LENOX -- To open its 29th season, Shakespeare & Company is serving a sparkling aperitif in the form of ``Enchanted April." Light, sprightly, and refreshing, this old-fashioned play will offer few surprises even to those who haven't read the 1922 novel or seen the 1991 film. But the expert cast, lovely design work, and gentle themes of rediscovered joy make for a charming evening of summer theater.

The scene opens in gloomy London, four years after World War I has cost a million British lives. On a rainy day, at her women's club, frowsy Lotty Wilson happens across an ad offering an Italian castle for lease. ``Wisteria and sunshine" -- it's all the encouragement she needs to take an unprecedented leap, plunk down her carefully hoarded nest egg, and entice three other women to join her for the promised month of enchantment.

As is the way with such naturalistic fables, the four housemates are the unlikeliest of sisters: Besides Lotty, there's the angelic Rose Arnott, whom she knows from church; the chiseled-granite widow Mrs.

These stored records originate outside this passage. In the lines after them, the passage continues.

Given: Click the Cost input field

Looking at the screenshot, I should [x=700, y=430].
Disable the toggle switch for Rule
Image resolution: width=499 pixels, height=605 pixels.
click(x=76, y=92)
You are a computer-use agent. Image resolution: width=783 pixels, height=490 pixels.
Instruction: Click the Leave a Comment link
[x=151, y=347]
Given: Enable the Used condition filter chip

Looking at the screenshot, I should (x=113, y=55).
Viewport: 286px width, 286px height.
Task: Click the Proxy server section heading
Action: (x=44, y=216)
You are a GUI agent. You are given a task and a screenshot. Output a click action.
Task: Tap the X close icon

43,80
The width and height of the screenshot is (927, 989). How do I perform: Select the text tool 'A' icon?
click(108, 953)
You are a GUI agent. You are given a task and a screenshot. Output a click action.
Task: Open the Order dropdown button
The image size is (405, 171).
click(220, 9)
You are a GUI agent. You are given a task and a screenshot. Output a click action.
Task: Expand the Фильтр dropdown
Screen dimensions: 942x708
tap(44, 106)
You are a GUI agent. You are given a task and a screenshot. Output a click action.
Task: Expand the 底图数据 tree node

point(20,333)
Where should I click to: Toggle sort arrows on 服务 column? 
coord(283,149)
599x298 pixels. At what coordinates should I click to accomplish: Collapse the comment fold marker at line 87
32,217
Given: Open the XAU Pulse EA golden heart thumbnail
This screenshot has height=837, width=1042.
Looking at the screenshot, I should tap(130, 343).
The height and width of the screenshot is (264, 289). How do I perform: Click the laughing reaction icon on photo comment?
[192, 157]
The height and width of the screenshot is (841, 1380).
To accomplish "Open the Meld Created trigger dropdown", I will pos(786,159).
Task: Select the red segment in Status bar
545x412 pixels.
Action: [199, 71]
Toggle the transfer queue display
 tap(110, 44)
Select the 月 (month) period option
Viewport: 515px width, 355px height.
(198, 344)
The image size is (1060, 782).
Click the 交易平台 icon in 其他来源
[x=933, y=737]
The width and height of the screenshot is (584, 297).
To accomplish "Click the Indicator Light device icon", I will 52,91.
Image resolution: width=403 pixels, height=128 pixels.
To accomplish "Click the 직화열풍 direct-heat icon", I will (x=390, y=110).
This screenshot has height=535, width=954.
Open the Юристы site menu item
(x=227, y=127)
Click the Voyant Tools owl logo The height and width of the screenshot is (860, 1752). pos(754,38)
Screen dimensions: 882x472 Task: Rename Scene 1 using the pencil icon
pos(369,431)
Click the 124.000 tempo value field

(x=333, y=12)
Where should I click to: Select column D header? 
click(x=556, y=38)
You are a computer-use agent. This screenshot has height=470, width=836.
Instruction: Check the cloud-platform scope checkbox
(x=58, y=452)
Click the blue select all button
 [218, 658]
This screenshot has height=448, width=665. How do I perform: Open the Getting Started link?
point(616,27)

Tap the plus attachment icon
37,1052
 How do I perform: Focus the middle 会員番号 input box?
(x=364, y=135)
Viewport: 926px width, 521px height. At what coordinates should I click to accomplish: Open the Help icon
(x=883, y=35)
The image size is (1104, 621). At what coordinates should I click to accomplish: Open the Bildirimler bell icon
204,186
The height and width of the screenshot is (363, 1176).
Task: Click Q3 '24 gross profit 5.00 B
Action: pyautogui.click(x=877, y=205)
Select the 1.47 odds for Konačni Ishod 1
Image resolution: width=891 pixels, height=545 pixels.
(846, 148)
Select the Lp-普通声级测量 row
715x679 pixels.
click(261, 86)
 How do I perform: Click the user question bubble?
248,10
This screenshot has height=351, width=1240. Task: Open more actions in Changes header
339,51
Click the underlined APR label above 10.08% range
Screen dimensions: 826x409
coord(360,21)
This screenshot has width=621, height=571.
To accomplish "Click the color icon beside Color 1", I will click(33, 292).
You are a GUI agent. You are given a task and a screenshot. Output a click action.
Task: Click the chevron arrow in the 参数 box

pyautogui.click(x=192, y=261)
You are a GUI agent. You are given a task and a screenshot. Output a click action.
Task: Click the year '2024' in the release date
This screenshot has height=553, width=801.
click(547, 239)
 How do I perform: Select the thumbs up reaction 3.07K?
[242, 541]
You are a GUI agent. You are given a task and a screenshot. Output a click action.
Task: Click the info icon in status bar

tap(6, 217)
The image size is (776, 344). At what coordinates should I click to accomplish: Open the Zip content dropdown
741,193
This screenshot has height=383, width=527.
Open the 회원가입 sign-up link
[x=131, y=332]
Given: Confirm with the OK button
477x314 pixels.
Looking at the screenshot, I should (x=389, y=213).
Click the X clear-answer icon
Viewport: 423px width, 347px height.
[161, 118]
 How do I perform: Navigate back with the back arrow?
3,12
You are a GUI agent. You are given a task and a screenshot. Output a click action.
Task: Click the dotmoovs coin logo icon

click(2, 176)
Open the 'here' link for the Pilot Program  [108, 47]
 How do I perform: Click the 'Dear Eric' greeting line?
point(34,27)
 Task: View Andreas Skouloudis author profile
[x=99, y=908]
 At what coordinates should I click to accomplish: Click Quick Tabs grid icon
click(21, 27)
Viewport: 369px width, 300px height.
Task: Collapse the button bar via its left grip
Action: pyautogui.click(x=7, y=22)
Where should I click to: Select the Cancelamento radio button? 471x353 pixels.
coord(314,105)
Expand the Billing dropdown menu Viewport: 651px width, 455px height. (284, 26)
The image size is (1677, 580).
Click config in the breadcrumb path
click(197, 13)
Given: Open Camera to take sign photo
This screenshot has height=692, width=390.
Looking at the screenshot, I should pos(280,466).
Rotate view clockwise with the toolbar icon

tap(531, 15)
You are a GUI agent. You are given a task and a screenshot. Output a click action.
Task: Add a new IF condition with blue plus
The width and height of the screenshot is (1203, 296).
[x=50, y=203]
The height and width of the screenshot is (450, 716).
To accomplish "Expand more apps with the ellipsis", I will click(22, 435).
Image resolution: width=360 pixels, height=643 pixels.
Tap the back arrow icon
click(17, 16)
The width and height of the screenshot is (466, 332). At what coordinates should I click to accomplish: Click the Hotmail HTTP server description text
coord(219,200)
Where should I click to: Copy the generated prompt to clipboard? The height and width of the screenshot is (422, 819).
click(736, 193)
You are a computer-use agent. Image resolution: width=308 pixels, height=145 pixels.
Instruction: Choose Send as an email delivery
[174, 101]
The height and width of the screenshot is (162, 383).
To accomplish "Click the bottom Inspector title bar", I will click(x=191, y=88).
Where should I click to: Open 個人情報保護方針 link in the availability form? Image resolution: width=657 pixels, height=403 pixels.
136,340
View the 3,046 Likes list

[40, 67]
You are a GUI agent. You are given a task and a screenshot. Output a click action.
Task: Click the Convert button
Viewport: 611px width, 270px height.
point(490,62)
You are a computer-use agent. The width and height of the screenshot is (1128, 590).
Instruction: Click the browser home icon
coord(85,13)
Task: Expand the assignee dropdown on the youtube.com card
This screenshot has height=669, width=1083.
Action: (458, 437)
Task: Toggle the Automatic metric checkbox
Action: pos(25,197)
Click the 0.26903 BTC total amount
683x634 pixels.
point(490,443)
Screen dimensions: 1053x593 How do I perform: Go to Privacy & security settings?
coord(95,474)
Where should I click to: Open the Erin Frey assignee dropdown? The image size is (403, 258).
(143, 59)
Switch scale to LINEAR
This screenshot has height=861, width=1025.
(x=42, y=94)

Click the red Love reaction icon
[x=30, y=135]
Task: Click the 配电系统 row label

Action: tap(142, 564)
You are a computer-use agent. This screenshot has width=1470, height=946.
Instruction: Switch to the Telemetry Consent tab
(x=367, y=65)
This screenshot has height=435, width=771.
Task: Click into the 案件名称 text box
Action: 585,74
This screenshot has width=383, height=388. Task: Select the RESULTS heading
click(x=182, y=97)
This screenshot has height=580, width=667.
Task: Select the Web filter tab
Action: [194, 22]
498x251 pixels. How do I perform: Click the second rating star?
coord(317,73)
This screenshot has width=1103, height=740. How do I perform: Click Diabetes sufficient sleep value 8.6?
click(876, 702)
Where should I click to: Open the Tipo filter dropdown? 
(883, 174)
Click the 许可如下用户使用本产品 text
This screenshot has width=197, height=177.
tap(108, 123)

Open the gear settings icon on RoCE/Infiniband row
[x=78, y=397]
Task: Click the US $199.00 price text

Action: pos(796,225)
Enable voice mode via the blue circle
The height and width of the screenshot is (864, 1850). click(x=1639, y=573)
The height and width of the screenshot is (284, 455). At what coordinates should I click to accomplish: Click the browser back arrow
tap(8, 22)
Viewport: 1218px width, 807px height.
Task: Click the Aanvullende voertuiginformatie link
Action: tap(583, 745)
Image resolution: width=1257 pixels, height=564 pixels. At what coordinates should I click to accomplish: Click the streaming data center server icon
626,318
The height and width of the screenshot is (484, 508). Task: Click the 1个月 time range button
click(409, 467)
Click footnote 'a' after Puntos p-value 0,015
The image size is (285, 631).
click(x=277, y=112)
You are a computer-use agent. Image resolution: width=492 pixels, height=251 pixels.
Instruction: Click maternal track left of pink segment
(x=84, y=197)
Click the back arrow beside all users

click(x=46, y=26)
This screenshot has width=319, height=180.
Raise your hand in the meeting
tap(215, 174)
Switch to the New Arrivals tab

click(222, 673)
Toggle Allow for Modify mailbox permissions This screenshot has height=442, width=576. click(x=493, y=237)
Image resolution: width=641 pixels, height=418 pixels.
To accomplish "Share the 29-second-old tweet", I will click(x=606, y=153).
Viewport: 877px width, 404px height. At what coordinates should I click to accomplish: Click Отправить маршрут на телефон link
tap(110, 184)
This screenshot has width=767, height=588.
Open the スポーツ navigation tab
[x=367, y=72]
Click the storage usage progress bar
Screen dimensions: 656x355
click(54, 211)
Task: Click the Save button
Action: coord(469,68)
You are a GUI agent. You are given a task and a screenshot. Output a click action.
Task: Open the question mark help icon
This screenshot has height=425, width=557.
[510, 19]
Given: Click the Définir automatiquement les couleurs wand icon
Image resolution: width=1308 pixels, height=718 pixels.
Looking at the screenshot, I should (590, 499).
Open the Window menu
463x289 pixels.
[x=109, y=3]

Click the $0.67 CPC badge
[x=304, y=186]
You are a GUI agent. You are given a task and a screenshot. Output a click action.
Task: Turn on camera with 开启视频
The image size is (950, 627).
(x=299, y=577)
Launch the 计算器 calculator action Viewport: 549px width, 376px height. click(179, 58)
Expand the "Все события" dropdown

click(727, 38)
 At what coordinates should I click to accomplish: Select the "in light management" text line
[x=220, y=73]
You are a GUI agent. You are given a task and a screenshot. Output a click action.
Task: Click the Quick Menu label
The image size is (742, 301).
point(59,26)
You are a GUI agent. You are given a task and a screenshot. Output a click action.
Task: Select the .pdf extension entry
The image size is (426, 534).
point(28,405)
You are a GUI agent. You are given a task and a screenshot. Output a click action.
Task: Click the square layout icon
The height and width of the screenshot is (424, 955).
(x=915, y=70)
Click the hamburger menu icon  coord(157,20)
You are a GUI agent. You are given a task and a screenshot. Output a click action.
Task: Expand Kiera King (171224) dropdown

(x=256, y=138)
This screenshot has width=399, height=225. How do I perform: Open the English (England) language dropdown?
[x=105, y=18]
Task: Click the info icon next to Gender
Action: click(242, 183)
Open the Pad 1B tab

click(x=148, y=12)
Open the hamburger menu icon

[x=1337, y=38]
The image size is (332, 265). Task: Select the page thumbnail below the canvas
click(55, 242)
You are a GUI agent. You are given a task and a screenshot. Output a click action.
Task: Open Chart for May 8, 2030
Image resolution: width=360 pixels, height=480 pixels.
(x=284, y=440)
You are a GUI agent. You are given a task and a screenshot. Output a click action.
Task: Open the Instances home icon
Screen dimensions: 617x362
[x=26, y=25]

Graves; and the bright young modern, Lady Caroline Bramble, who graciously allows her companions to address her merely as ``Lady Caroline."

For all their differences -- and again this is typical of fairy tales -- each is shadowed, in her own way, by sorrow and loss. It is the job of the plot, transparent as it is, to dispel the shadows with Italian sunshine, to bring flowers into bloom after all that rain, and, as Lotty explains in her sweetly nostalgic opening monologue, ``to build a bridge between our befores and afters."

Their ``befores" include a couple of difficult husbands -- one patriarchal, one philandering -- a few lost loves, and a secret or two. And the ``afters"? You know how fairy tales end.

But we have such fun getting there. Diane Prusha makes Lotty a frazzled, frumpy, ditzy, dotty delight, not quite sure when life started to pass her by but determined to grasp it again when she gets the chance.

From the minute she lays eyes on Tod Randolph's reserved, beatific Rose, we know Rose's timidity won't stand a chance against Lotty's vigor. We know, because we've already succumbed ourselves.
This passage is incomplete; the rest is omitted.